--- Data for this exercise Enclosed Below ---

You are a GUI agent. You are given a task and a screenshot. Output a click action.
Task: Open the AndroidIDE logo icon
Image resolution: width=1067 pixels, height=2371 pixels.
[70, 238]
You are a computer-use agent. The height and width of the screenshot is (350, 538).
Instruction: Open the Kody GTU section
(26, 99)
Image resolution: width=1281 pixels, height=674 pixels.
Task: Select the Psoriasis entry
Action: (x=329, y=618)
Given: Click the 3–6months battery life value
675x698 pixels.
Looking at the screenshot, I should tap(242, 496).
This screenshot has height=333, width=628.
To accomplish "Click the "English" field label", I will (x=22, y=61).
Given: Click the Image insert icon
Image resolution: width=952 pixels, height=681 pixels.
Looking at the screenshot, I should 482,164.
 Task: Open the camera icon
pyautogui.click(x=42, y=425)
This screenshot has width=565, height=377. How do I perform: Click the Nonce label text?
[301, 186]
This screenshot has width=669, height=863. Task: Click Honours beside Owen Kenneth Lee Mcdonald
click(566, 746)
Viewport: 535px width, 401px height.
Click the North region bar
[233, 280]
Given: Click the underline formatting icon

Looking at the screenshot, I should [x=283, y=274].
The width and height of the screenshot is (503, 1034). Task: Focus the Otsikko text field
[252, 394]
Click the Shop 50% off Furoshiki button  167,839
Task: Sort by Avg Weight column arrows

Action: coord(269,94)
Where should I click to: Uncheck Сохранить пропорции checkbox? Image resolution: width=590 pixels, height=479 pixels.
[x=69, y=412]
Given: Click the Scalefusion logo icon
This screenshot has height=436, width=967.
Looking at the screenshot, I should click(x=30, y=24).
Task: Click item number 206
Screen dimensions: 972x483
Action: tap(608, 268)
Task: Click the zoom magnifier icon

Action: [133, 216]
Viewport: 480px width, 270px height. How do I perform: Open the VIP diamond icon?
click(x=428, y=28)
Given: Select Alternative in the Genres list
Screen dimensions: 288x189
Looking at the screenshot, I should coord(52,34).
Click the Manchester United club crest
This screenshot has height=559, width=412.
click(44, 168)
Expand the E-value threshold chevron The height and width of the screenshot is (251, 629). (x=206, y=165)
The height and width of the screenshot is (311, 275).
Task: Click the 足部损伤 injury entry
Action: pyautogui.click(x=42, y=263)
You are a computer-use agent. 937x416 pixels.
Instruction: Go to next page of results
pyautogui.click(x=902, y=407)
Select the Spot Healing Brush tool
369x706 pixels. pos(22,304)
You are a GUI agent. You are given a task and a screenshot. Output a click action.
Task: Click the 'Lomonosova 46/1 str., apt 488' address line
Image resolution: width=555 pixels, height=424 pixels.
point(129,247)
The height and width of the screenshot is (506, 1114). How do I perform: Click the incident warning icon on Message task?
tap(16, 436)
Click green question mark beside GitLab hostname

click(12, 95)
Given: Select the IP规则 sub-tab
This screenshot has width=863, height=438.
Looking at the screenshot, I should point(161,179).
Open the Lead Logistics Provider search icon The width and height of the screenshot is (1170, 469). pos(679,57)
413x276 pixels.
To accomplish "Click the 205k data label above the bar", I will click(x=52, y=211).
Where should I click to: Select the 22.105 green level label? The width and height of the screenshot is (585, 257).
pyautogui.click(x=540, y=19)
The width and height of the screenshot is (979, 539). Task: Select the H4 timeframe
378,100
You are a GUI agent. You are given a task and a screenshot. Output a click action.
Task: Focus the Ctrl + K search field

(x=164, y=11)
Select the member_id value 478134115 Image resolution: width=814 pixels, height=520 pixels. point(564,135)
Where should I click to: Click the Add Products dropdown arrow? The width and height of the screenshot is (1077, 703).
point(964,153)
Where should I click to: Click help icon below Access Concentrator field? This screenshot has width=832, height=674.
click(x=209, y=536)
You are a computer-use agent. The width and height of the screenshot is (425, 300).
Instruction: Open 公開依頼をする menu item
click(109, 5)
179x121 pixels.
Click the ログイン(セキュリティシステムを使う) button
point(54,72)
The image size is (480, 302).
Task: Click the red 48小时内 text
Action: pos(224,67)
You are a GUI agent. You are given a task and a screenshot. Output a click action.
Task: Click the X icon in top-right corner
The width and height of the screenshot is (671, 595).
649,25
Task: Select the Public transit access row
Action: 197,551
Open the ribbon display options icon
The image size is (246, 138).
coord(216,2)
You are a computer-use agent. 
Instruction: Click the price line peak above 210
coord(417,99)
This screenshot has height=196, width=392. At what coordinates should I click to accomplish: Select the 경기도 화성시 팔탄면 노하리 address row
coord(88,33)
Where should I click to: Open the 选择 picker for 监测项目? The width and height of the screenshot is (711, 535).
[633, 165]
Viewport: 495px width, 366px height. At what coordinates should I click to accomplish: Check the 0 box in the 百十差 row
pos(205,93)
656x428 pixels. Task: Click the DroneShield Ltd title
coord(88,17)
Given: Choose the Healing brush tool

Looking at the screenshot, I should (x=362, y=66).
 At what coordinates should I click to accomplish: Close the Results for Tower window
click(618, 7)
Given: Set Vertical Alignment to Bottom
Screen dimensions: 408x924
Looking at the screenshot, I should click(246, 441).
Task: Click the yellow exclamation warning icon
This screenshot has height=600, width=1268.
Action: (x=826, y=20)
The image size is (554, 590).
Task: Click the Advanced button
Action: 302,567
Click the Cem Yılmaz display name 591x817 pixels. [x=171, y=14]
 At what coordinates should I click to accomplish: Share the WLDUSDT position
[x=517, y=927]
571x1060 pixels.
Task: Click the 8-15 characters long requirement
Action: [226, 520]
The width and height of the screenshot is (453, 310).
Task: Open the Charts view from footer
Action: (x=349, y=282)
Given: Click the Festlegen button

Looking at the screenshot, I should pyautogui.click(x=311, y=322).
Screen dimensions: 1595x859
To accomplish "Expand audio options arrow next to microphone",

--- End of Enclosed Data for this exercise ---

◆ Task details:
Which lines in the data above hold the word "computer"? Return each of them.

◆ Answer to the problem:
You are a computer-use agent. The height and width of the screenshot is (350, 538).
You are a computer-use agent. 937x416 pixels.
You are a computer-use agent. The width and height of the screenshot is (425, 300).
You are a computer-use agent. 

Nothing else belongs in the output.